山に食うものが多いとか少ないとか、野生に生きる生きものたちにとってみれば、そんなことはとうの昔から織り込み済みである。やれ環境の変化だ何だと人がいちいち騒ぐことではない。基本的に大きなお世話なのである。
過剰な生産活動の果てに人為的に改変された環境ならば人に責任もあろうが、自然の環境とは絶えず変化し続け、そこに棲まう生きものもそれに従い命をつないでいく、エコロジーとはまさにそういうこと指すのだ。
先週の大風で、最後まで枝に残っていたコナラのドングリたちもほとんどが落ちたようだ。
先週末辺りまでは道端に沢山転がっていたのだが、農家のトラックに踏み潰されたものを除けば、探して回らないと見つからないほど目につかなくなっていた。ネズミは無論のこと、シカもリスもカケスもクマも、一同総出でその胃に収めたことであろう。
話は変わるが、普段は殆ど使わないカメラの機能の一つにHDR(High Dynamic Range)がある。
通常、上の写真のケースなら、背景の子持山に露出を合わせると手間の路面は黒く潰れ、逆に手前のドングリに露出を合わせると背景の子持山は白く飛んでしまう。

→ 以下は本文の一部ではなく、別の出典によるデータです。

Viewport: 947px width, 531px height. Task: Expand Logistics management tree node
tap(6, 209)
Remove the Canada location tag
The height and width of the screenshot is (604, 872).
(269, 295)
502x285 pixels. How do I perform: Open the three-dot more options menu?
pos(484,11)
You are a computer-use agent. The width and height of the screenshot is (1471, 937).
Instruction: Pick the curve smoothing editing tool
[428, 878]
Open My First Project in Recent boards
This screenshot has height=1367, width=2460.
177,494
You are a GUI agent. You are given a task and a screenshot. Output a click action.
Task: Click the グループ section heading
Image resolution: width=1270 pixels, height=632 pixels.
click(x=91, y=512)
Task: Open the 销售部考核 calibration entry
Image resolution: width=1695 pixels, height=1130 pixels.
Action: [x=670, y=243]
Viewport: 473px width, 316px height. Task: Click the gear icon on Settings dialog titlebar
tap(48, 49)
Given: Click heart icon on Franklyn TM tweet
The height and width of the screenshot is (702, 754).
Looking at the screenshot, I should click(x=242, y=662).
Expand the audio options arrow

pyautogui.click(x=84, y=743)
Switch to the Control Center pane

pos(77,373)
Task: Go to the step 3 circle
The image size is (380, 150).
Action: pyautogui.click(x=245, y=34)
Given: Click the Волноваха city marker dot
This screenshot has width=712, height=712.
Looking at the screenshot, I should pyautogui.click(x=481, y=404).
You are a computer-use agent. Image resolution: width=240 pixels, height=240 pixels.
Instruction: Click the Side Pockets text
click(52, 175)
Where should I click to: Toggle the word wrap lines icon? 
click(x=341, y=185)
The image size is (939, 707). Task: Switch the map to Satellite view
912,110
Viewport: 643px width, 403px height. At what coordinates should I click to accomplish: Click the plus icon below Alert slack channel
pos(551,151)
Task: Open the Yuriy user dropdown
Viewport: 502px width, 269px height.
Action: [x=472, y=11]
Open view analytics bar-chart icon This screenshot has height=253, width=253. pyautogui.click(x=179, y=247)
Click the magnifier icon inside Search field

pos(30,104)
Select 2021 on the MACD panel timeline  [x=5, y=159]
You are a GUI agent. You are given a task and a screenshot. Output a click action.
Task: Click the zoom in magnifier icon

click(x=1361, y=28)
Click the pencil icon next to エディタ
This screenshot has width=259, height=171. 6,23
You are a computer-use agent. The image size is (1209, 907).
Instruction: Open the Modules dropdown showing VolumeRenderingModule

これは一回の露出で表現できる明暗の幅、つまりダイナミックレンジが狭いことに起因する。
古くから写真を嗜むものにすればそれは至極当然のことなのだが、HDRを使うとハイライトとシャドウを調整したカットを別々に記録して即合成してしまうことで、通常では表現できない明暗の幅を1枚のカットに収めることが可能となる。
実は人の目はすでにHDR機能が備わっているため、現場ではまさに写真の通りに見えているのだが、あらためてHDRで記録した写真を見ると、どこか人工的な作り物感が漂っているのが判る。
前提条件無しで見ればそんなものかということなのだろうが、やはり先入観があるがゆえに不自然さは否めない。